* **Exercise directions**: The job is to find each line of the records below that includes the word "label" and copy it.

* **Data to process**:
==============================
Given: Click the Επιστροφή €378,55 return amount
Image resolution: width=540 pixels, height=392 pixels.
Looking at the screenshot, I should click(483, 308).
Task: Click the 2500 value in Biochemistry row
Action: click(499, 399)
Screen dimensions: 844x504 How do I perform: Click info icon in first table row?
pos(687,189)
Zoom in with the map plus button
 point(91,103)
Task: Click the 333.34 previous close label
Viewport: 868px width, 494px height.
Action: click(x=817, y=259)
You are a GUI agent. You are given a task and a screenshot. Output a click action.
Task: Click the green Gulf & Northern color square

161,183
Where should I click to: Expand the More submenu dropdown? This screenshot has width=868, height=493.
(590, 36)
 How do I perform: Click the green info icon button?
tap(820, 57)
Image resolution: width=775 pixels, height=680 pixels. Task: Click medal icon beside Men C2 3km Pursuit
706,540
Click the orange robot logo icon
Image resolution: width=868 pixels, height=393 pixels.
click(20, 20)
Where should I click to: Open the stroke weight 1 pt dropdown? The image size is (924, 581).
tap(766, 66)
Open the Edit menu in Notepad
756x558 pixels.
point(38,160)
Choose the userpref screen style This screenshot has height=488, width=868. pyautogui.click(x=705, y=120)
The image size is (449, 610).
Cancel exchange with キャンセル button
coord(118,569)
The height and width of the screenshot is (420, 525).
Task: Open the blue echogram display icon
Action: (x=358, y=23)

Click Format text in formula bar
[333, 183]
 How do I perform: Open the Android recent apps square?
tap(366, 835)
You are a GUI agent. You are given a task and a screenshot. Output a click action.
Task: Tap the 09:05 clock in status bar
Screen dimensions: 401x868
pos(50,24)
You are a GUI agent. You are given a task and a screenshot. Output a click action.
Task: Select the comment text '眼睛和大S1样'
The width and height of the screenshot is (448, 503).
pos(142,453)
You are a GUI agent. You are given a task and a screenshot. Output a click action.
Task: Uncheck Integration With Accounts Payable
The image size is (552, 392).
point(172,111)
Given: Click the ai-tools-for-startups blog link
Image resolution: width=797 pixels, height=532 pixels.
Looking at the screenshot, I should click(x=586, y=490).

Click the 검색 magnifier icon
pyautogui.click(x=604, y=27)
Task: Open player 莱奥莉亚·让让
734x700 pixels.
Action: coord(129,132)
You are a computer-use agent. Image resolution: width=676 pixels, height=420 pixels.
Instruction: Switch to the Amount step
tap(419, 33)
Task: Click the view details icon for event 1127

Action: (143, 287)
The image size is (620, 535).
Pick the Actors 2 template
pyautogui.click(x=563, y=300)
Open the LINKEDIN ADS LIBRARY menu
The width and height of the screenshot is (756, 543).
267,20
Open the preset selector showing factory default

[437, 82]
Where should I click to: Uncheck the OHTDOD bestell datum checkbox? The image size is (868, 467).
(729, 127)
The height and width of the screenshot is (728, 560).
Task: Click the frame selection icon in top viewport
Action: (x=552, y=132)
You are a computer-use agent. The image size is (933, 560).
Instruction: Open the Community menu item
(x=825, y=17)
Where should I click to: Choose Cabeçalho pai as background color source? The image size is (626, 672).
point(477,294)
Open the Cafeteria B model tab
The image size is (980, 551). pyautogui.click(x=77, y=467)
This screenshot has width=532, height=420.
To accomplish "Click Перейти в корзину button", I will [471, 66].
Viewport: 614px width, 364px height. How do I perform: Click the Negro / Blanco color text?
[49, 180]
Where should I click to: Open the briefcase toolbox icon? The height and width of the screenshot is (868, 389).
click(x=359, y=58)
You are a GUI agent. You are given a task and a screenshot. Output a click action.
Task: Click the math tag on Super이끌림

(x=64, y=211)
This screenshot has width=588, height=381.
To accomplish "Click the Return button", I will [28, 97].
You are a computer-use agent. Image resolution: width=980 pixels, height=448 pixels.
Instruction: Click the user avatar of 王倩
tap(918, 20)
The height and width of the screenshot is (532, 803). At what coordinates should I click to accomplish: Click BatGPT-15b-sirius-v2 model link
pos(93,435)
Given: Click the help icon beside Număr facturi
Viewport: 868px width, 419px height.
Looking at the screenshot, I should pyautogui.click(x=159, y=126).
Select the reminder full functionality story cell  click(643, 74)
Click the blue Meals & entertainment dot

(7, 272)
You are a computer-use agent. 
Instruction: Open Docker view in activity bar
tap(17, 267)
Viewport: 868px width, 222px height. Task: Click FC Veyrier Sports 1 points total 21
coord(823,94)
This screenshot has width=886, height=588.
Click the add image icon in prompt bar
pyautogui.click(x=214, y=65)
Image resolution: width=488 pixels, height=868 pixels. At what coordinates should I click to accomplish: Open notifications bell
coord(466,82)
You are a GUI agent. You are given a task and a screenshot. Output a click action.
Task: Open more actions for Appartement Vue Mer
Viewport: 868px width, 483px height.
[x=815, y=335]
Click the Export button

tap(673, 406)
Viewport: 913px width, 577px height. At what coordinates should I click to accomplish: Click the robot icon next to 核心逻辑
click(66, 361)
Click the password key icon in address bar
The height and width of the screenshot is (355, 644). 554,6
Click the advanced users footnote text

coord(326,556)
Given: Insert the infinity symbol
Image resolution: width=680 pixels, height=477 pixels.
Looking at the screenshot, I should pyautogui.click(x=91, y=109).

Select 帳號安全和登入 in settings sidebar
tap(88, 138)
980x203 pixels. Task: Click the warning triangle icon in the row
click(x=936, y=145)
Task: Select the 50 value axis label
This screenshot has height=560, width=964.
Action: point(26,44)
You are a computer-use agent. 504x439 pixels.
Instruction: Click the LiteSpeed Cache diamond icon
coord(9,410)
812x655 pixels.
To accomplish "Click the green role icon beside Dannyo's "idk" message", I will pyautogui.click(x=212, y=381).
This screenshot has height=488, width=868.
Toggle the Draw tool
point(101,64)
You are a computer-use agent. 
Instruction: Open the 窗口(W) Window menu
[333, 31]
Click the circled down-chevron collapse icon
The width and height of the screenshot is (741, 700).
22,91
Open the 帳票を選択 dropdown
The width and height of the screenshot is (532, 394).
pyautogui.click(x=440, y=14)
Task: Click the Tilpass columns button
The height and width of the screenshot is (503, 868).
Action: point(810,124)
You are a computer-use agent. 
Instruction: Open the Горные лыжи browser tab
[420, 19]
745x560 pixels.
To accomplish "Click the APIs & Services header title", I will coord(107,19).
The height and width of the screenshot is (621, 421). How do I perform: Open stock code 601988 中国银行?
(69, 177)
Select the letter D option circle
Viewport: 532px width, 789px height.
==============================
* **Answer below**:
Task: Click the 333.34 previous close label
Task: Select the 50 value axis label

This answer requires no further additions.